Leaving out every picture, transcribe the lines from the line that contains "Task: Click the yellow atLUNA token icon" to the end of the entries below, both ends included.
━━━ Dataset ━━━
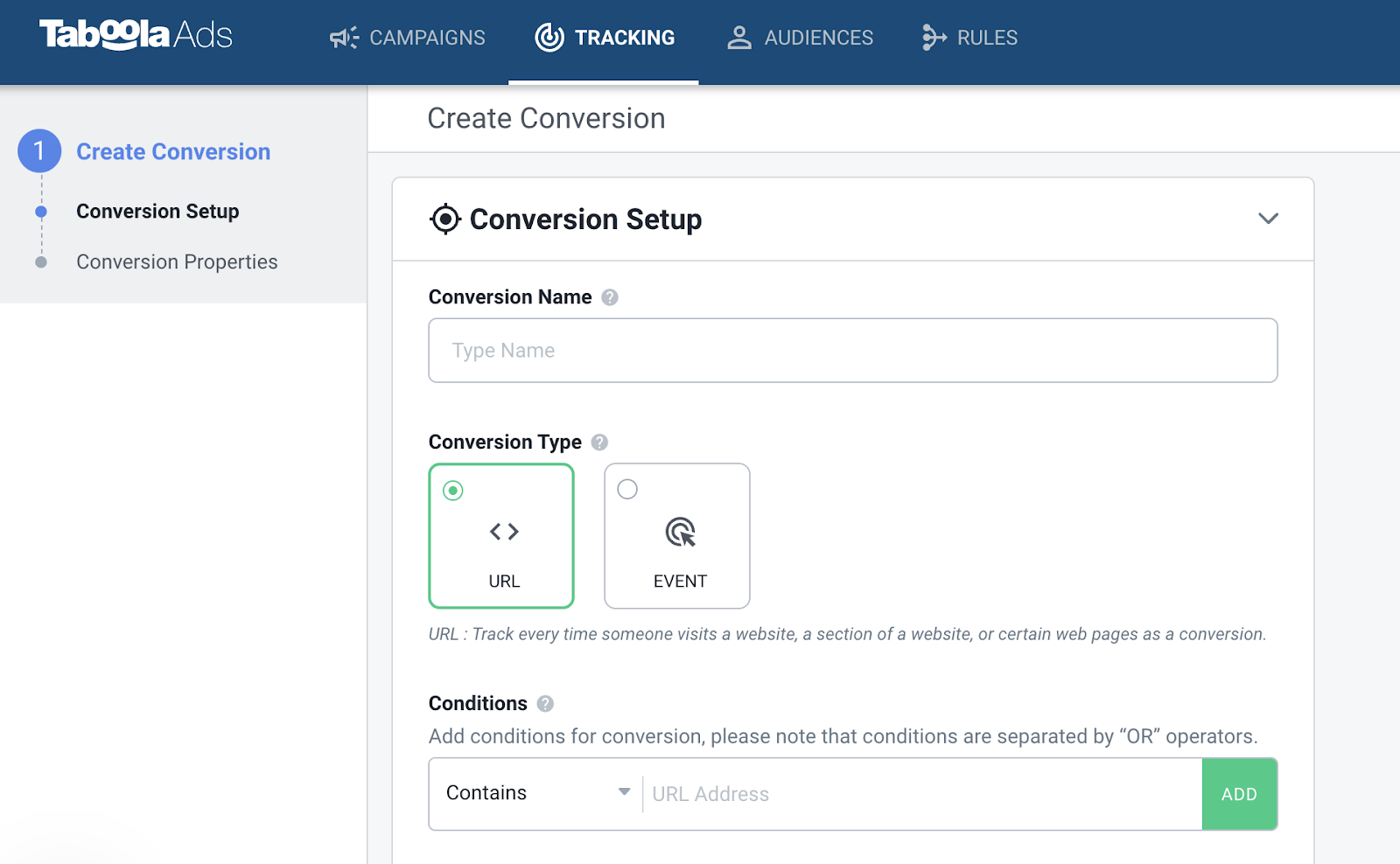The width and height of the screenshot is (1400, 864).
Task: Click the Conversion Setup crosshair icon
Action: (445, 219)
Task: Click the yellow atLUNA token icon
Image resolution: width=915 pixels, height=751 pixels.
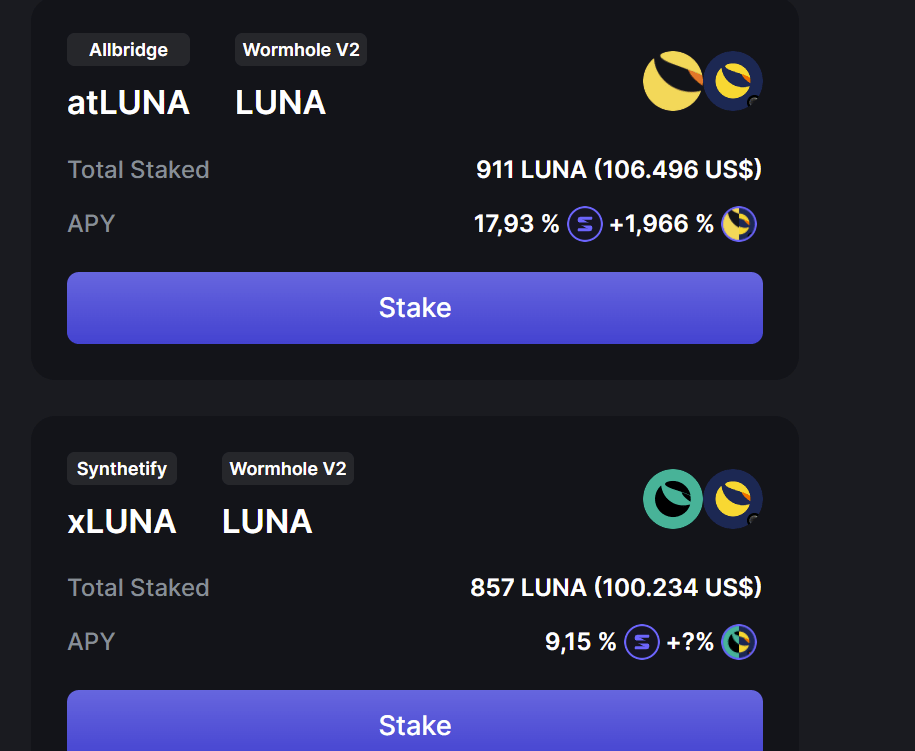Action: click(672, 81)
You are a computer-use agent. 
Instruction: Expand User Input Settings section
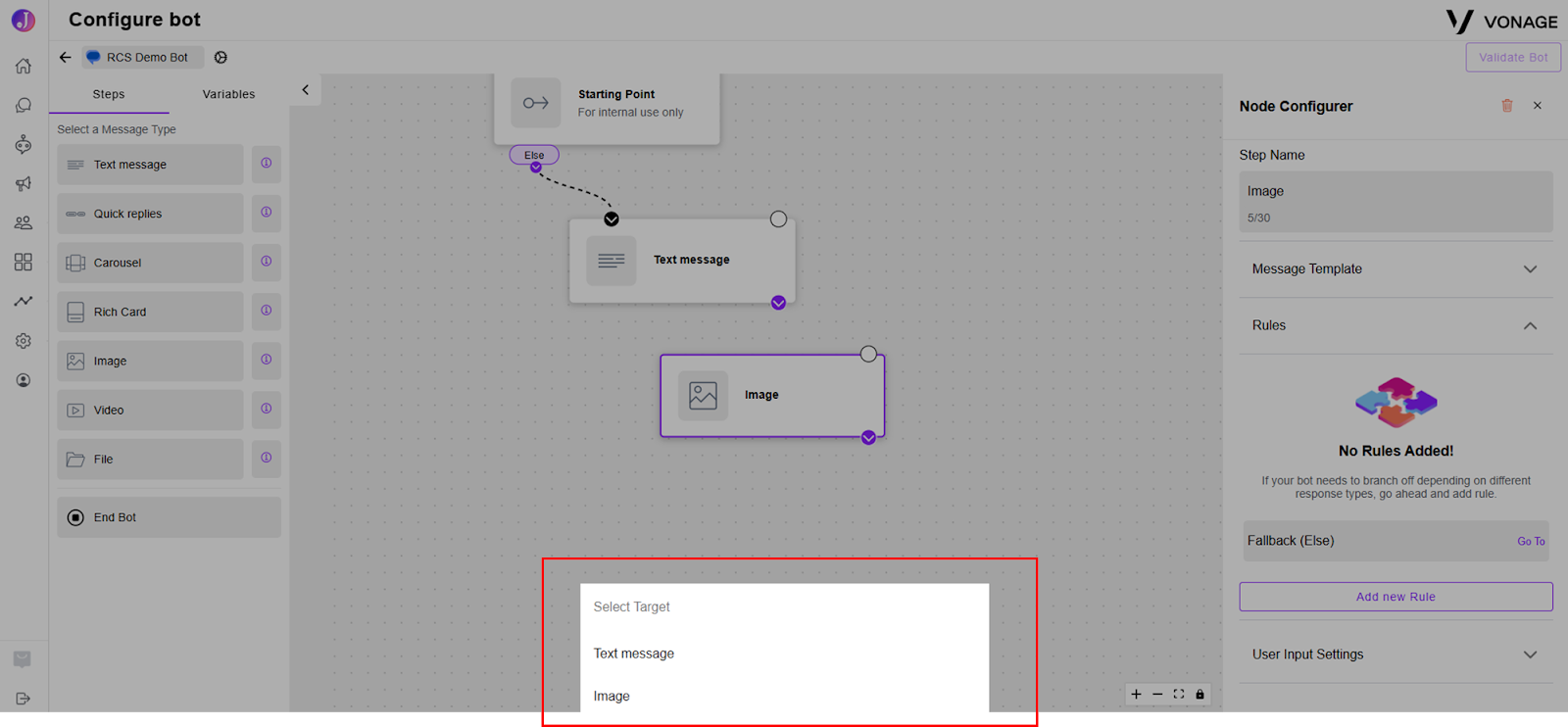1396,654
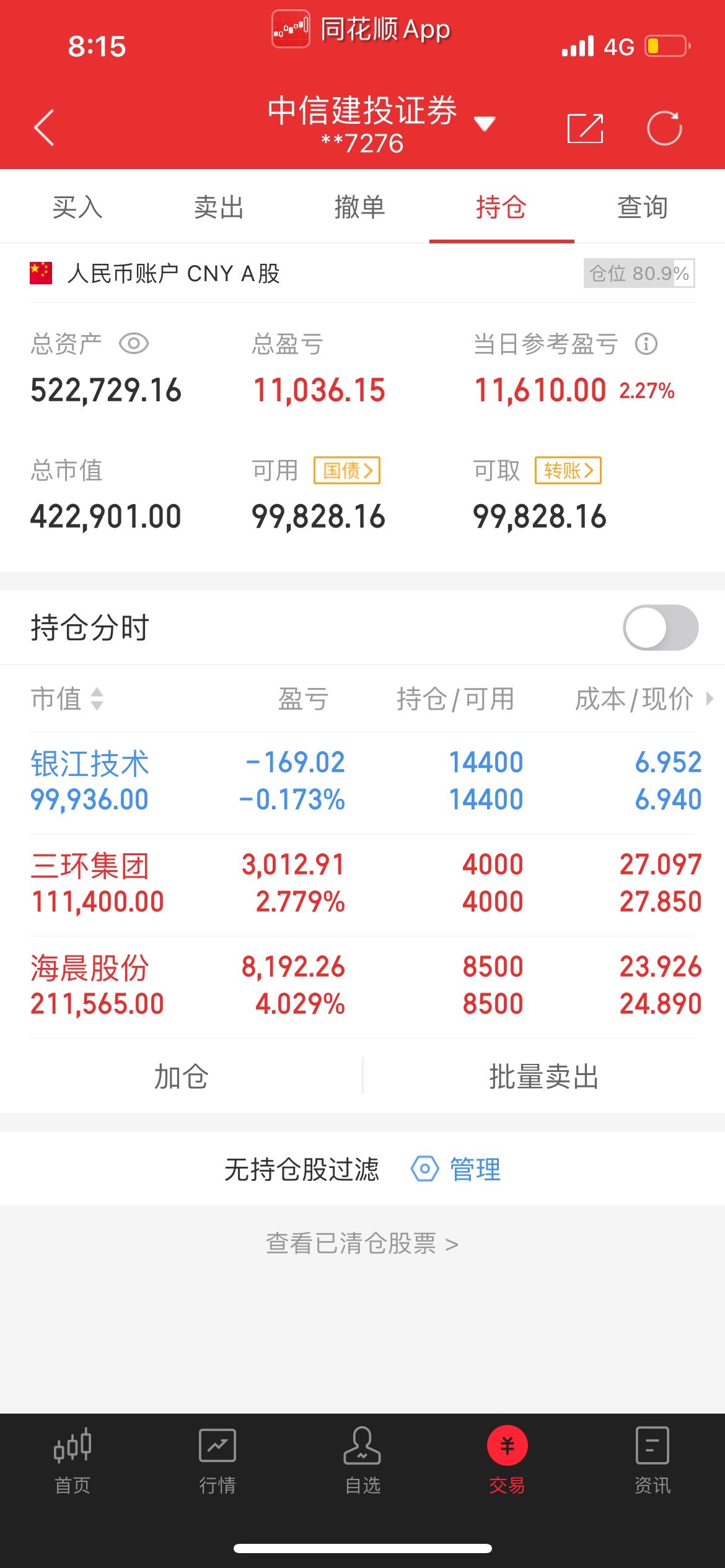Viewport: 725px width, 1568px height.
Task: Enable the 持仓分时 switch
Action: 661,627
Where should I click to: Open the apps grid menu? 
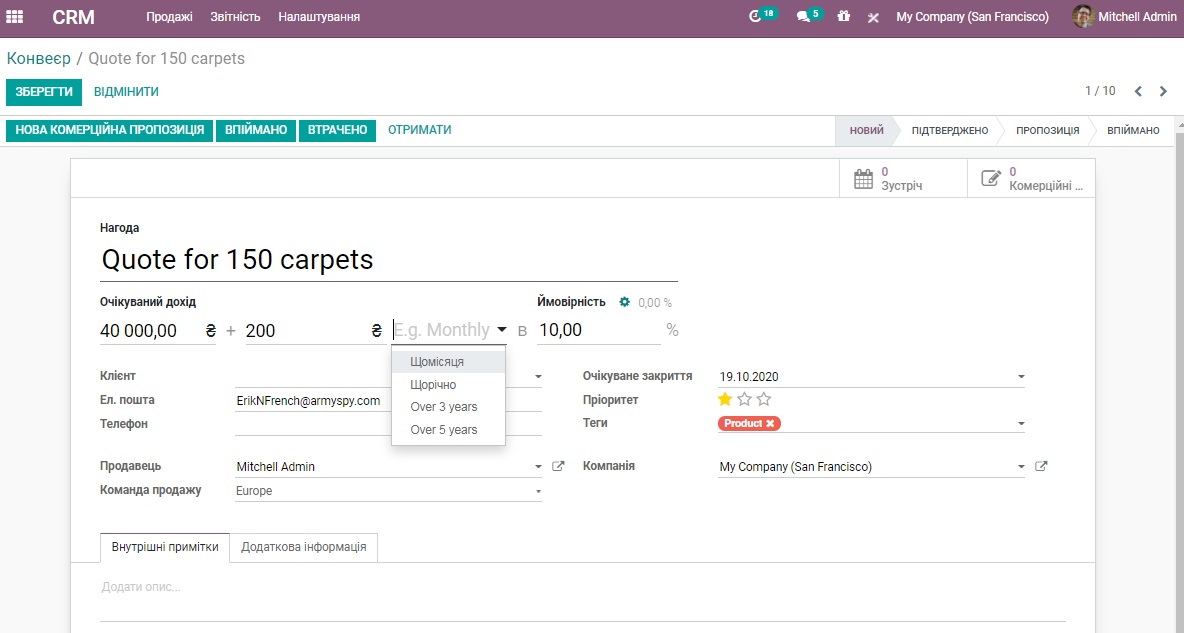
━━━
§ **Response to the exercise**:
Task: Click the yellow atLUNA token icon
Image resolution: width=915 pixels, height=751 pixels.
Action: click(672, 81)
You are a computer-use agent. 
Instruction: Expand User Input Settings section
1396,654
Viewport: 725px width, 1568px height.
Task: Enable the 持仓分时 switch
Action: 661,627
Where should I click to: Open the apps grid menu? 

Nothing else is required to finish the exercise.